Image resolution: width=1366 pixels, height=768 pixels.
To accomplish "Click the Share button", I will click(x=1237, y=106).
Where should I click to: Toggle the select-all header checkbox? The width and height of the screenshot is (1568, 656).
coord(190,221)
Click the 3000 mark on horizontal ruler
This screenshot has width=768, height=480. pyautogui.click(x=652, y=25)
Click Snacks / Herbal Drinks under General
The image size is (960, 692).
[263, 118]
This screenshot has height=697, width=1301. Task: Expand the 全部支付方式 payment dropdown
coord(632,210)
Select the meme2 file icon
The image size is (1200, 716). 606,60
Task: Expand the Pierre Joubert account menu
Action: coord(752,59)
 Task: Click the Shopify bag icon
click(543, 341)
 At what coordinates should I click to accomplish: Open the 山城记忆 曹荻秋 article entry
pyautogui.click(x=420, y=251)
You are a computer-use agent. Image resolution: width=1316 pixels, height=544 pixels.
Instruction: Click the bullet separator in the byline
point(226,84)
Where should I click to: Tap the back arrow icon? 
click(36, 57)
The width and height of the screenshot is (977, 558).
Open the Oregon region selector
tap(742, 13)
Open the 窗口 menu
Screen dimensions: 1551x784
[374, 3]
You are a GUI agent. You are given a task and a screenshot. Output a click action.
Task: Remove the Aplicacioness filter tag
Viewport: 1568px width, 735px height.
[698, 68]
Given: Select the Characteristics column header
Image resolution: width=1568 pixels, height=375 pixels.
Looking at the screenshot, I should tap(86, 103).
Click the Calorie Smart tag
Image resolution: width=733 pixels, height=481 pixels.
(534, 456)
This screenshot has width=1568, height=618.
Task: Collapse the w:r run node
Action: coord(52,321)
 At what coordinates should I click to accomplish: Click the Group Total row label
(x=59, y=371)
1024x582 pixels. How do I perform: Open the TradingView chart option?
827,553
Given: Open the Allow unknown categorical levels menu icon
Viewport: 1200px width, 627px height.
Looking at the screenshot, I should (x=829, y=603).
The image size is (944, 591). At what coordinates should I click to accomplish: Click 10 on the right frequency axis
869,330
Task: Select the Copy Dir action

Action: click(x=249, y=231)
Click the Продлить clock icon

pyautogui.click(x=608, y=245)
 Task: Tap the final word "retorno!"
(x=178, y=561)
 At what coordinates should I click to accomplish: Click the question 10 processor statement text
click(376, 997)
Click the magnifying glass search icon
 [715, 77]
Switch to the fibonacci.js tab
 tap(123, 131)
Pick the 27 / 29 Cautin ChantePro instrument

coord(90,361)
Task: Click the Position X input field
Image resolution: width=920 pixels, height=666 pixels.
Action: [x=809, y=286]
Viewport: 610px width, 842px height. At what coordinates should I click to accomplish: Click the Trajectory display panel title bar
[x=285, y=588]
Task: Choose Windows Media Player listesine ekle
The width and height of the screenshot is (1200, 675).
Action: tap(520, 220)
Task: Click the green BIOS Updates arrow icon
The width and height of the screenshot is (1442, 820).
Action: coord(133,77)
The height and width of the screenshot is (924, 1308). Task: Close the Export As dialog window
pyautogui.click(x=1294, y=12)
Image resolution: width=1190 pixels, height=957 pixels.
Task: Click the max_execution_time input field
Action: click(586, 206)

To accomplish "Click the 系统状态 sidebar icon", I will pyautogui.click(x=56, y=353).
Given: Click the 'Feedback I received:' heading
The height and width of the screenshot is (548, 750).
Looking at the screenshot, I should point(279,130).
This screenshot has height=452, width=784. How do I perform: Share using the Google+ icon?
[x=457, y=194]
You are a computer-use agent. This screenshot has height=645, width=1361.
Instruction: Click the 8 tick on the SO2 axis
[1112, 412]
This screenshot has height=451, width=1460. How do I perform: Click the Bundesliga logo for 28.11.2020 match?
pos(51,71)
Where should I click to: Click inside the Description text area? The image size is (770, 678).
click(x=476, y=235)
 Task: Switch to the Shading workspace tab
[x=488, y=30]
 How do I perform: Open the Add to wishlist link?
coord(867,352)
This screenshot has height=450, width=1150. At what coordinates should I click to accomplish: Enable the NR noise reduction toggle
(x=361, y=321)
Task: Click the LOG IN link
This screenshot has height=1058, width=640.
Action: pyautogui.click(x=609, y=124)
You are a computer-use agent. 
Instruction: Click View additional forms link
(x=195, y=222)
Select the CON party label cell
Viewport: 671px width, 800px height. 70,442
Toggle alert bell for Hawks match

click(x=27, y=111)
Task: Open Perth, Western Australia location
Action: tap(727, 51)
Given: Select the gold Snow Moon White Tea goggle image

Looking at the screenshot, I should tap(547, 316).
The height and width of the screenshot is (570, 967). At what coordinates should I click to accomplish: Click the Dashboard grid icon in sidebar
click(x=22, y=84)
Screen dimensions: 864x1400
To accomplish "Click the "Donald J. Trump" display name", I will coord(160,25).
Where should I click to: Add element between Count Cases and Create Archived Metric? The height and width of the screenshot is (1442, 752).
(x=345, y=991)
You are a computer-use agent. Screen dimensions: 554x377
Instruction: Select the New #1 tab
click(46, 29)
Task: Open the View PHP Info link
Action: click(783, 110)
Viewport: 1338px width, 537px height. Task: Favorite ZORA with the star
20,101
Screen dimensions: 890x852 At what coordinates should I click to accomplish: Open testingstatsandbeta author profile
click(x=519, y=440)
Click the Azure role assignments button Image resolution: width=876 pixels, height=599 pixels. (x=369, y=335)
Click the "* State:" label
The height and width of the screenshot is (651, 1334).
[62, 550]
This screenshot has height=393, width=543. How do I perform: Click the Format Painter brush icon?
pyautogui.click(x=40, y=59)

[YOUR INSTRUCTIONS]:
Transcribe all of the material exactly as it was written.

[RESULT]:
Image resolution: width=1366 pixels, height=768 pixels.
To accomplish "Click the Share button", I will click(x=1237, y=106).
Where should I click to: Toggle the select-all header checkbox? The width and height of the screenshot is (1568, 656).
coord(190,221)
Click the 3000 mark on horizontal ruler
This screenshot has width=768, height=480. pyautogui.click(x=652, y=25)
Click Snacks / Herbal Drinks under General
The image size is (960, 692).
[263, 118]
This screenshot has height=697, width=1301. Task: Expand the 全部支付方式 payment dropdown
coord(632,210)
Select the meme2 file icon
The image size is (1200, 716). 606,60
Task: Expand the Pierre Joubert account menu
Action: coord(752,59)
 Task: Click the Shopify bag icon
click(543, 341)
 At what coordinates should I click to accomplish: Open the 山城记忆 曹荻秋 article entry
pyautogui.click(x=420, y=251)
You are a computer-use agent. Image resolution: width=1316 pixels, height=544 pixels.
Instruction: Click the bullet separator in the byline
point(226,84)
Where should I click to: Tap the back arrow icon? 
click(36, 57)
The width and height of the screenshot is (977, 558).
Open the Oregon region selector
tap(742, 13)
Open the 窗口 menu
Screen dimensions: 1551x784
[374, 3]
You are a GUI agent. You are given a task and a screenshot. Output a click action.
Task: Remove the Aplicacioness filter tag
Viewport: 1568px width, 735px height.
[698, 68]
Given: Select the Characteristics column header
Image resolution: width=1568 pixels, height=375 pixels.
Looking at the screenshot, I should tap(86, 103).
Click the Calorie Smart tag
Image resolution: width=733 pixels, height=481 pixels.
(534, 456)
This screenshot has width=1568, height=618.
Task: Collapse the w:r run node
Action: coord(52,321)
 At what coordinates should I click to accomplish: Click the Group Total row label
(x=59, y=371)
1024x582 pixels. How do I perform: Open the TradingView chart option?
827,553
Given: Open the Allow unknown categorical levels menu icon
Viewport: 1200px width, 627px height.
Looking at the screenshot, I should (x=829, y=603).
The image size is (944, 591). At what coordinates should I click to accomplish: Click 10 on the right frequency axis
869,330
Task: Select the Copy Dir action

Action: click(x=249, y=231)
Click the Продлить clock icon

pyautogui.click(x=608, y=245)
 Task: Tap the final word "retorno!"
(x=178, y=561)
 At what coordinates should I click to accomplish: Click the question 10 processor statement text
click(376, 997)
Click the magnifying glass search icon
 [715, 77]
Switch to the fibonacci.js tab
 tap(123, 131)
Pick the 27 / 29 Cautin ChantePro instrument

coord(90,361)
Task: Click the Position X input field
Image resolution: width=920 pixels, height=666 pixels.
Action: [x=809, y=286]
Viewport: 610px width, 842px height. At what coordinates should I click to accomplish: Click the Trajectory display panel title bar
[x=285, y=588]
Task: Choose Windows Media Player listesine ekle
The width and height of the screenshot is (1200, 675).
Action: tap(520, 220)
Task: Click the green BIOS Updates arrow icon
The width and height of the screenshot is (1442, 820).
Action: coord(133,77)
The height and width of the screenshot is (924, 1308). Task: Close the Export As dialog window
pyautogui.click(x=1294, y=12)
Image resolution: width=1190 pixels, height=957 pixels.
Task: Click the max_execution_time input field
Action: click(586, 206)

To accomplish "Click the 系统状态 sidebar icon", I will pyautogui.click(x=56, y=353).
Given: Click the 'Feedback I received:' heading
The height and width of the screenshot is (548, 750).
Looking at the screenshot, I should point(279,130).
This screenshot has height=452, width=784. How do I perform: Share using the Google+ icon?
[x=457, y=194]
You are a computer-use agent. This screenshot has height=645, width=1361.
Instruction: Click the 8 tick on the SO2 axis
[1112, 412]
This screenshot has height=451, width=1460. How do I perform: Click the Bundesliga logo for 28.11.2020 match?
pos(51,71)
Where should I click to: Click inside the Description text area? The image size is (770, 678).
click(x=476, y=235)
 Task: Switch to the Shading workspace tab
[x=488, y=30]
 How do I perform: Open the Add to wishlist link?
coord(867,352)
This screenshot has height=450, width=1150. At what coordinates should I click to accomplish: Enable the NR noise reduction toggle
(x=361, y=321)
Task: Click the LOG IN link
This screenshot has height=1058, width=640.
Action: pyautogui.click(x=609, y=124)
You are a computer-use agent. 
Instruction: Click View additional forms link
(x=195, y=222)
Select the CON party label cell
Viewport: 671px width, 800px height. 70,442
Toggle alert bell for Hawks match

click(x=27, y=111)
Task: Open Perth, Western Australia location
Action: tap(727, 51)
Given: Select the gold Snow Moon White Tea goggle image

Looking at the screenshot, I should tap(547, 316).
The height and width of the screenshot is (570, 967). At what coordinates should I click to accomplish: Click the Dashboard grid icon in sidebar
click(x=22, y=84)
Screen dimensions: 864x1400
To accomplish "Click the "Donald J. Trump" display name", I will coord(160,25).
Where should I click to: Add element between Count Cases and Create Archived Metric? The height and width of the screenshot is (1442, 752).
(x=345, y=991)
You are a computer-use agent. Screen dimensions: 554x377
Instruction: Select the New #1 tab
click(46, 29)
Task: Open the View PHP Info link
Action: click(783, 110)
Viewport: 1338px width, 537px height. Task: Favorite ZORA with the star
20,101
Screen dimensions: 890x852 At what coordinates should I click to accomplish: Open testingstatsandbeta author profile
click(x=519, y=440)
Click the Azure role assignments button Image resolution: width=876 pixels, height=599 pixels. (x=369, y=335)
Click the "* State:" label
The height and width of the screenshot is (651, 1334).
[62, 550]
This screenshot has height=393, width=543. How do I perform: Click the Format Painter brush icon?
pyautogui.click(x=40, y=59)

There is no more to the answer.